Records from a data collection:

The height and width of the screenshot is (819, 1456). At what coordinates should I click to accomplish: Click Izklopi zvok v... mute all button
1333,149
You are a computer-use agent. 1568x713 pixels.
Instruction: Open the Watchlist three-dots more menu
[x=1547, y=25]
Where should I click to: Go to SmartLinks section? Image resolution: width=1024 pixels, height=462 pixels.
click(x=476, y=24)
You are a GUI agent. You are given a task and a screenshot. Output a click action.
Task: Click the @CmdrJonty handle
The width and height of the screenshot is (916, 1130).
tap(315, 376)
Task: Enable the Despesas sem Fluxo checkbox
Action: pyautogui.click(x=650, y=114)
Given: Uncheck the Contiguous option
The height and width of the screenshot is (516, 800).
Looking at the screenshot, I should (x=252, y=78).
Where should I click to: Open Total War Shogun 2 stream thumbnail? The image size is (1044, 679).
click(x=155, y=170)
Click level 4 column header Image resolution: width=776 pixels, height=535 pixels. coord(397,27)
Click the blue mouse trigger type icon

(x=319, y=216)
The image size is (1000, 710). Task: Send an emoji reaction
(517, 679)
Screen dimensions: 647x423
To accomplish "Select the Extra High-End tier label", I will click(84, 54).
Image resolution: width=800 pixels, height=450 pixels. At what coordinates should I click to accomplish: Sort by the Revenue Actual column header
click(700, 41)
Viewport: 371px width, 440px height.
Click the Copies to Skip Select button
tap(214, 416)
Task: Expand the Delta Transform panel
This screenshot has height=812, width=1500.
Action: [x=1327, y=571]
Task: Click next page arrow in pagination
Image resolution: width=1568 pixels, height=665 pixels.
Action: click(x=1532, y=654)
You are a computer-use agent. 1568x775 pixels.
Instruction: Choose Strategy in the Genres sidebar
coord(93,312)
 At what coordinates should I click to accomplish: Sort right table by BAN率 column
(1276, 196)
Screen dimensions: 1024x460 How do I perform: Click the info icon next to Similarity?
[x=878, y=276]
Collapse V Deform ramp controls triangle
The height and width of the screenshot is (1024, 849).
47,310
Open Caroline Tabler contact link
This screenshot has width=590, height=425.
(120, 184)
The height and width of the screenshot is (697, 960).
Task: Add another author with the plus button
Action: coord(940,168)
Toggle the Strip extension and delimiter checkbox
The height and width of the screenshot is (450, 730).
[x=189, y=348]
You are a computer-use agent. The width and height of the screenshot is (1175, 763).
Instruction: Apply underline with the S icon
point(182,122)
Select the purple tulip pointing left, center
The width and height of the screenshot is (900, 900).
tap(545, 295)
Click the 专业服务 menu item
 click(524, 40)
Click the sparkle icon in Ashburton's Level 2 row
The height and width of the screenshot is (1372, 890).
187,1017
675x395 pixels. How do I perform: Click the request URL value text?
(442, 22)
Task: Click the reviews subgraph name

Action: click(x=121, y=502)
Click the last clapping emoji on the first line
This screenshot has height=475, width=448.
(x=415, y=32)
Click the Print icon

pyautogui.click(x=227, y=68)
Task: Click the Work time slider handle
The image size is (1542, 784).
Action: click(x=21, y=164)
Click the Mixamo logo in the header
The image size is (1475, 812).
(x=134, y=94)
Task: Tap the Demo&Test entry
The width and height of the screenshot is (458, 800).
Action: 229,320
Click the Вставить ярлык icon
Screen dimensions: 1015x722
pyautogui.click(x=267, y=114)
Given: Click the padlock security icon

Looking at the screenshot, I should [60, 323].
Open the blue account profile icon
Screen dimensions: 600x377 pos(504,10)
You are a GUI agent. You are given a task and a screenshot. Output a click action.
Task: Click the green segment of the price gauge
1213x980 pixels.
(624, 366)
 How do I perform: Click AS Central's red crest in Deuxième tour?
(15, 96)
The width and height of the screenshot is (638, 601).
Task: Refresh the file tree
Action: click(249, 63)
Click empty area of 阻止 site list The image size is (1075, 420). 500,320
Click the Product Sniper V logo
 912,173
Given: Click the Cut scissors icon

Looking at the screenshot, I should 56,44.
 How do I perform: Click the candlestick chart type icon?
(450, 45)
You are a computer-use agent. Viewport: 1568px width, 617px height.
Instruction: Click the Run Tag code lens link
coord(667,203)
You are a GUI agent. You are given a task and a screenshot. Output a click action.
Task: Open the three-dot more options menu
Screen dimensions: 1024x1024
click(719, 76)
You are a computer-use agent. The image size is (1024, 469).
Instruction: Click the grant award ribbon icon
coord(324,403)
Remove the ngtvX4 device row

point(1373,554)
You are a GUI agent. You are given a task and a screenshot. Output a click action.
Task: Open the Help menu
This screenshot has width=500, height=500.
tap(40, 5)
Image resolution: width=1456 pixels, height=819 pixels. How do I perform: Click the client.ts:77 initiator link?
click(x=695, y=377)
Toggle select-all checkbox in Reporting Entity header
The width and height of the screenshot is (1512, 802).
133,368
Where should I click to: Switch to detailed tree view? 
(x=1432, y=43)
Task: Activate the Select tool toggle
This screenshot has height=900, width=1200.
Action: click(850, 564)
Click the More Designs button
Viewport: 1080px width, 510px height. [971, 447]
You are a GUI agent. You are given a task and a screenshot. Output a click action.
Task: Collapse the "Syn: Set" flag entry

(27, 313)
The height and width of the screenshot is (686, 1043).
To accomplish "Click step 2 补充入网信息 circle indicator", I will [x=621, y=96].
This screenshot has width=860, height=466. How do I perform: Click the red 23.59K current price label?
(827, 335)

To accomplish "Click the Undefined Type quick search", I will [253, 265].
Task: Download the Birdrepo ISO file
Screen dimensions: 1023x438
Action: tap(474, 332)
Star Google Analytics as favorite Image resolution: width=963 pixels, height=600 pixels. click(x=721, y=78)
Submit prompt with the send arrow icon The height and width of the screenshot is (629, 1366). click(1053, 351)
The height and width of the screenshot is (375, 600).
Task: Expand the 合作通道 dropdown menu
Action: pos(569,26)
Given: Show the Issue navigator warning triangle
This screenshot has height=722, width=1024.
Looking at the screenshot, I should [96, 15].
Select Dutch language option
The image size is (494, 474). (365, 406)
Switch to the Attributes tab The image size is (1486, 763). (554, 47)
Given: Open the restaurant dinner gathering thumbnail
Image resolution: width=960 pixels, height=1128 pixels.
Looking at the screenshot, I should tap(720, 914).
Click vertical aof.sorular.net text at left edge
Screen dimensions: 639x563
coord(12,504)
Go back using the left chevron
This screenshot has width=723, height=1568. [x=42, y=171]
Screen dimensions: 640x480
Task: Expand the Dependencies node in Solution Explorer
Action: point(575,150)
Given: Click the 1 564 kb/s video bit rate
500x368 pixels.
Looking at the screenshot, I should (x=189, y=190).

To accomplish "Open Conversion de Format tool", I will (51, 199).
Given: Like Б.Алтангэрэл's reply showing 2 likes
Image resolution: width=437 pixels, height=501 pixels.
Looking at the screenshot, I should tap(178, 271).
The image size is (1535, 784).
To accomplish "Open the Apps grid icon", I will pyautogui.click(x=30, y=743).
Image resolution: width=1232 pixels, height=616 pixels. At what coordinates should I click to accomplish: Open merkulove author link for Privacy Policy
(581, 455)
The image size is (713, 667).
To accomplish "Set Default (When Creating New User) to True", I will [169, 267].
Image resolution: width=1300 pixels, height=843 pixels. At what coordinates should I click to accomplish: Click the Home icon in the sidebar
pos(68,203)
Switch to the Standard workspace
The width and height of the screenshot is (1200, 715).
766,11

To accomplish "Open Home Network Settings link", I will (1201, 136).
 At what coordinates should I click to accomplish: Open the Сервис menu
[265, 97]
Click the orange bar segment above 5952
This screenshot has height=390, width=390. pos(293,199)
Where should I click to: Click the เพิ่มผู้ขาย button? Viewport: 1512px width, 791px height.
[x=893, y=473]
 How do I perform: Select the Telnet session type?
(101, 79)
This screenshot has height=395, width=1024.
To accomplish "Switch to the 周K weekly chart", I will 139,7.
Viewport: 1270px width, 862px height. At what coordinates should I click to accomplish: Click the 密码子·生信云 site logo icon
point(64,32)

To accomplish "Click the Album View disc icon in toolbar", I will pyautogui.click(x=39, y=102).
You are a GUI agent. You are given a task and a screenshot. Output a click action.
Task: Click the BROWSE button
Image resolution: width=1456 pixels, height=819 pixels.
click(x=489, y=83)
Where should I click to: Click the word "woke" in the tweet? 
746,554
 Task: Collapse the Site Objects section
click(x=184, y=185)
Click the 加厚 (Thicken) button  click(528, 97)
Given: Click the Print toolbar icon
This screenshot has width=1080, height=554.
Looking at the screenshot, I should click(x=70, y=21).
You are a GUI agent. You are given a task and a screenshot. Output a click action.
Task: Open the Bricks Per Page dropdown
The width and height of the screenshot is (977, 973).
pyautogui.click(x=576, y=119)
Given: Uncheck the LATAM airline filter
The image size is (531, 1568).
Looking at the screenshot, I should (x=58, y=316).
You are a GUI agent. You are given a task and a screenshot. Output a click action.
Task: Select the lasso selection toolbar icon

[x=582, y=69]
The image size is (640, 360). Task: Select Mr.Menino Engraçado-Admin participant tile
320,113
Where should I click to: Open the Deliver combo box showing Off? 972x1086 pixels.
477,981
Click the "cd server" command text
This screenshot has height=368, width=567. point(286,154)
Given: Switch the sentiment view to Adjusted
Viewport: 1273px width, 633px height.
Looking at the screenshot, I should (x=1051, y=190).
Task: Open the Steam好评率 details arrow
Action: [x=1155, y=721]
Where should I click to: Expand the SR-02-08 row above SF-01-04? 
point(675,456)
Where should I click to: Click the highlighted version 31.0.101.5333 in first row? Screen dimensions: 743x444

Task prompt :: For each line above that contains the word "first", give the line as it is written.

Exercise answer ::
Click the last clapping emoji on the first line
Where should I click to: Click the highlighted version 31.0.101.5333 in first row? Screen dimensions: 743x444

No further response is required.